Adequate explanation may perhaps be forthcoming: we are not saying that the Commission may not it the end be able to justify the result it has reached. We think, however, that it has not so far done so.
A further comment may be noted. All too often in cases like the present the broadcasters involved appear to be chiefly interested in the revenues to be derived from operating their stations in the most profitable manner. It seems clear in the present case that WOOD-TV will make more money in its new location than in the old: it is moving to a more prosperous and more highly populated area, and its advertising revenues will no doubt increase. But such considerations, though legitimate, cannot be controlling.5 Television and radio are affected with a public interest: the Nation allows its air waves to be used as a matter of privilege rather than of right.
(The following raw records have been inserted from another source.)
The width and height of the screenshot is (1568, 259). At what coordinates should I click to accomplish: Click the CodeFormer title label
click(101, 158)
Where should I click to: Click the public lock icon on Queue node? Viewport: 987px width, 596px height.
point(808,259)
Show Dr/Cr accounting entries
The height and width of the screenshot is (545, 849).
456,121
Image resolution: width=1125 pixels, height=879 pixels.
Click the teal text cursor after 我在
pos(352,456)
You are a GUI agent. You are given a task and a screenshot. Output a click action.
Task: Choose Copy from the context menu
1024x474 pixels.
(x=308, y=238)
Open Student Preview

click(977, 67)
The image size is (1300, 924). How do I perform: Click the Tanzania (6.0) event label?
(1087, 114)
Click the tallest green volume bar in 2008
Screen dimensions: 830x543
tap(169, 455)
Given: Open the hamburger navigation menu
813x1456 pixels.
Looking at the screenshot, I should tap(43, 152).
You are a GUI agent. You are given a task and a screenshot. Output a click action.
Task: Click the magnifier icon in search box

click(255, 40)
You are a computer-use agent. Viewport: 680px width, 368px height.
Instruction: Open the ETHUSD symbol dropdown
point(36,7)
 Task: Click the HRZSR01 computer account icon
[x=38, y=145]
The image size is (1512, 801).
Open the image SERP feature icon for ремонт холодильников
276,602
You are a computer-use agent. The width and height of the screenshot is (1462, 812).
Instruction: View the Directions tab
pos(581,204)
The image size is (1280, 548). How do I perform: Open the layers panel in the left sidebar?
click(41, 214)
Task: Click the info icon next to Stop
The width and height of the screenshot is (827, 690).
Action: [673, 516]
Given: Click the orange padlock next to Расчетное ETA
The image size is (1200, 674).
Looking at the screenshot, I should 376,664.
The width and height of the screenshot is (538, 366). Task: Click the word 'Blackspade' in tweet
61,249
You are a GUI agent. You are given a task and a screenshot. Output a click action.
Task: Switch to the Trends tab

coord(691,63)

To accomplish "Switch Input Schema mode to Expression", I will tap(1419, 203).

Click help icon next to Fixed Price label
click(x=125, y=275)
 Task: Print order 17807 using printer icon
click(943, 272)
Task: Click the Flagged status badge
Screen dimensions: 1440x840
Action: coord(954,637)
The enterprises which today are profiting so handsomely from radio and television may in the end find it in their own best interest to treat their businesses primarily as a public trust.
We will reverse the Commission's order and remand the case for further proceedings not inconsistent with this opinion. The Commission may, if it is so advised, preserve the rendition of service to the public by WOOD-TV from either the old or the new transmitter site, pending reconsideration of the case.
The protest was filed under the then provisions of Section 309(c) of the Communications Act of 1934, 48 Stat. 1085, as amended, 47 U.S.C.A. 309(c)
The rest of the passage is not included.